The hallucinations still came and went and it got to a point where they became just a fact of life to which I paid no heed. The nib of a pen would suddenly detach from the page and bend through ninety degrees while I was writing. I could still feel its pressure against the paper and the words would appear correctly, but it was disconcerting none the less. Sometimes my coffee cup would seem to float around the room. I worked on the rather eccentric premise that it was attention-seeking and that if I took no notice, it would return to the table. It always did.
Then there were the voices – nothing I could make out, more like the hubbub of a cocktail party in the next room. Just like the errant coffee cup, I found that if I ignored them long enough, normality would eventually resume and the voices would go away. Although Amy appeared to have stopped haunting my waking hours, both she and Julia haunted my dreams – always fit and well, fully recovered, saying there’d been a mistake, they weren’t dead, no car crash, the coroner had got it wrong and they were coming home.
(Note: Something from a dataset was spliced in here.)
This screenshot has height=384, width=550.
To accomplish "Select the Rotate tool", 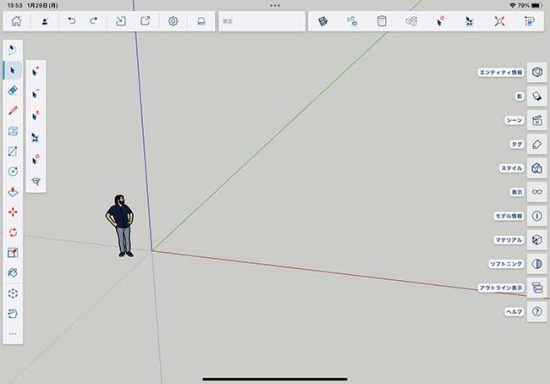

One of my unexplained visitors during waking hours was a ginger cat that made a habit of walking along the kitchen worktop only to disappear through the wall next to the microwave and out of sight. In a funny way, I looked forward to his visits as a form of company. Levitating coffee cups and white walls that turned from purple to green and back to white again were alarming, but somehow the cat seemed less threatening.